China fails to address Western concerns in human rights report
BEIJING, 2/17/2000 (AP) China cannot copy Western methods for promoting
human rights, the government said Thursday in a report on its rights
record that ignored concerns raised by foreign governments and critics.
Publication of the 20-page report came weeks before China will face a
U.S. effort to censure Beijing at the U.N. Human Rights Commission,
which begins its six-week annual session next month.
Beijing's rights record is also being scrutinized in a U.S.
Congressional debate over a deal that would enable China to join the
World Trade Organization.
The report, published by the Information Office of the State Council, or
Cabinet, listed major improvements in health care, education, social
welfare, poverty alleviation and other fields in the 50 years since the
Communist Party took power.
The government often has contended that such quality of life issues
outweigh concerns about protection of civil liberties.
The Chinese now ''enjoy unprecedented democracy and freedom,'' the
report said while also conceding that China's democratic and legal
systems show ''room for improvement.''
But it did not touch on many issues frequently raised by foreign
governments and rights groups: China's world-leading use of the death
penalty, a prohibition on organized political dissent and the sentencing
of people without trial to labor camps.
The report said the average life expectancy of Tibetans has jumped from
36 to 65 years under communist rule, but it did not address repeated
appeals by foreign governments to open talks with the Dalai Lama,
Tibet's exiled spiritual leader.
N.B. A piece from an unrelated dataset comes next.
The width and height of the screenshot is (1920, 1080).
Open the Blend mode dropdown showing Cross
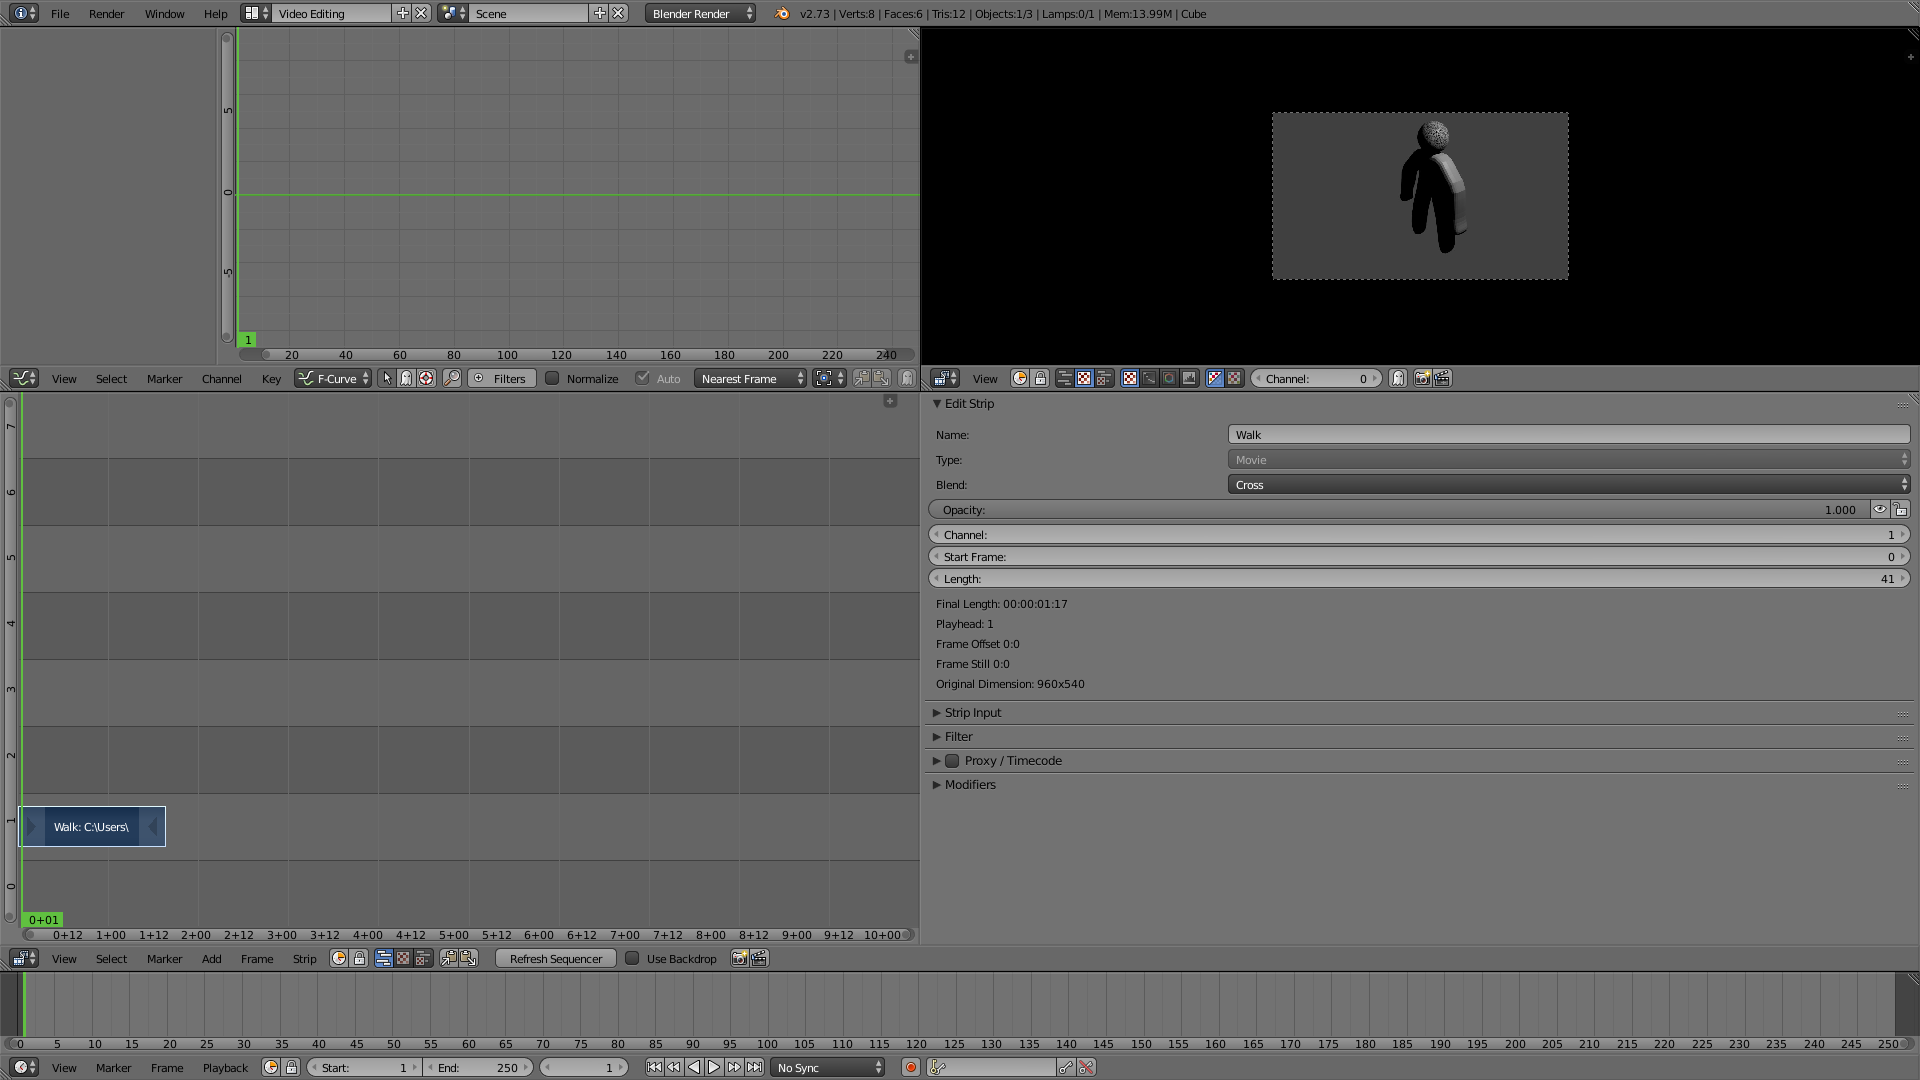coord(1568,485)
Nor did it mention the seven-month
crackdown on the Falun Gong spiritual movement, which has seen thousands
detained or imprisoned.
It also did not mention two international human rights treaties that
Beijing has signed but not ratified.
The report said that as a developing country with 1.25 billion people
and a relative shortage of resources and wealth, ''China cannot copy the
mode of human rights development of the developed Western countries, nor
can it copy the methods of other developing countries.''
''China can only start from its own reality and explore a road with its
own characteristics,'' the report said.
It reiterated the government's long-standing argument that the right to
food, clothing, housing and economic progress what the report termed
''subsistence and development'' takes precedence over political, social,
economic, cultural, individual and collective rights.